Starting in 2005, Japanvisitor.com and its associated JapanVisitor Blog has been written by a team of long-term Japan residents from Tokyo, Nagoya, Kyoto, Osaka, and Shimane. No prizes for guessing who the Shimane member is :). This little book is a collection of more than 60 of the most popular articles from the blog. By most popular is meant these are the articles that had the most visits, and I can say from my own blog that the posts that get more visitors are sometimes surprising, so what we end up with is a very diverse collection of topics.

There are a few of the major tourist sites in Japan:- Hikone Castle, some temples in Nara, Tokyo Tower, etc, but a lot more quirky, off-the-beaten-track sites like a Meteor Museum, a Shaving Museum, and the tunnels dug towards the end of the war for the government and Emperor to retreat to. All of the articles include access information, prices, opening times etc.
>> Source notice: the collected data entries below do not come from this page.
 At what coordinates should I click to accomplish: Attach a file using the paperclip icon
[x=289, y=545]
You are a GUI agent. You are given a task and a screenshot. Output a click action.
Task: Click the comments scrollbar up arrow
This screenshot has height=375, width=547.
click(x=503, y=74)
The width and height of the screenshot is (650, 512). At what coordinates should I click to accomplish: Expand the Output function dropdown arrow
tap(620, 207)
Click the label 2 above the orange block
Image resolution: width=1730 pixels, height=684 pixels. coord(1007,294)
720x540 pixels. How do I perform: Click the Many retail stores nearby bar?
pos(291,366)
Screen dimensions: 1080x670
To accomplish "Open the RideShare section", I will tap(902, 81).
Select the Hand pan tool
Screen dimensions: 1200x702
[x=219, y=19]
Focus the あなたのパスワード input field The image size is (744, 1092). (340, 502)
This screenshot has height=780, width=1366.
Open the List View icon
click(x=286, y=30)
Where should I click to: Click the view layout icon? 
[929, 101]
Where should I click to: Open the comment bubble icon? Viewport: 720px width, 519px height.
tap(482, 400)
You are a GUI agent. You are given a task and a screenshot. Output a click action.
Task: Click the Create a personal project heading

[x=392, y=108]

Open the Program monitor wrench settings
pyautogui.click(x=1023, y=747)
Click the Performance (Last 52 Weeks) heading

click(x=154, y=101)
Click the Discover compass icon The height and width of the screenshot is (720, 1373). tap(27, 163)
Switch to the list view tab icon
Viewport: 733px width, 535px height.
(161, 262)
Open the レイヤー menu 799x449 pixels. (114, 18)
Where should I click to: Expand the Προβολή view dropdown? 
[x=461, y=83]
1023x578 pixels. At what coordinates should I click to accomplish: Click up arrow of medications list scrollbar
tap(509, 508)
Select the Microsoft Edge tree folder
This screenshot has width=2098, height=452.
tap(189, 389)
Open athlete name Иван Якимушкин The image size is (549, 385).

Another group of articles I would classify as "tips":- getting around by train, being vegetarian in Japan, and even some language tips on talking about the weather, and a whole slew of articles on miscellaneous things like Batting Centers, Japanese bicycles, Ladies shaving......

I read to learn things, so a good book is one that I learn a lot from, and I have to say I was surprised at how much I learned from this little volume. On sale for the same price as a cheap cup of coffee, well worth the purchase.